**PROBLEM DESCRIPTION:**
Across the entries below, how many lines include the word "pencil"? Reply with only the number.

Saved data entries
____

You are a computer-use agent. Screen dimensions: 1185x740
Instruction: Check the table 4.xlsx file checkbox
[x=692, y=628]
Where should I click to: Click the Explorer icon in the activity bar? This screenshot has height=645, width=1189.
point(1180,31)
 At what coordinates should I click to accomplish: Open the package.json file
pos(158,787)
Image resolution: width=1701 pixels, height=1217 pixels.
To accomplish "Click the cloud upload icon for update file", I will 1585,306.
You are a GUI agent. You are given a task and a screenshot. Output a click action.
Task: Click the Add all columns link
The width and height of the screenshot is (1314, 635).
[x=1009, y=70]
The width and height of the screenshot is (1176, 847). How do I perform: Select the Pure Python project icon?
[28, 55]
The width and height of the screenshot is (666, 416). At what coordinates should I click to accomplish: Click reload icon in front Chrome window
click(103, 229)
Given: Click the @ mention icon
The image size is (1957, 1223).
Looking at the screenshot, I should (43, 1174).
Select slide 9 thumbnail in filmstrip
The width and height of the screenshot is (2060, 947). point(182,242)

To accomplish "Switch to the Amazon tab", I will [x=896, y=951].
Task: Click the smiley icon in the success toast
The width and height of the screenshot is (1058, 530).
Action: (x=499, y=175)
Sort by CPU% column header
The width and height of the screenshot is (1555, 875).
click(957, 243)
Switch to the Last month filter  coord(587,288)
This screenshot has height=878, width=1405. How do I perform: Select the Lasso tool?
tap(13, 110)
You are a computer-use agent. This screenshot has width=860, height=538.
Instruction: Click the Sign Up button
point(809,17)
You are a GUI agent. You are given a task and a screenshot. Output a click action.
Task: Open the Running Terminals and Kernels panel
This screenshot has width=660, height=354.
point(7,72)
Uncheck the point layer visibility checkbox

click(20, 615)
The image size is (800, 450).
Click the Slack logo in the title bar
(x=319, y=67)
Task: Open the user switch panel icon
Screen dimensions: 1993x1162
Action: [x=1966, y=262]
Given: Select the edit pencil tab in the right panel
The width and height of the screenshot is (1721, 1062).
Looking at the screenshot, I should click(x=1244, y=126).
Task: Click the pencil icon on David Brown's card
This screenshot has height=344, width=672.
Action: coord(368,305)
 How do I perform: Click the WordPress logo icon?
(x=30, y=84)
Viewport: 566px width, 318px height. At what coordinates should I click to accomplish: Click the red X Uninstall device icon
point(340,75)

____

**ANSWER:**
2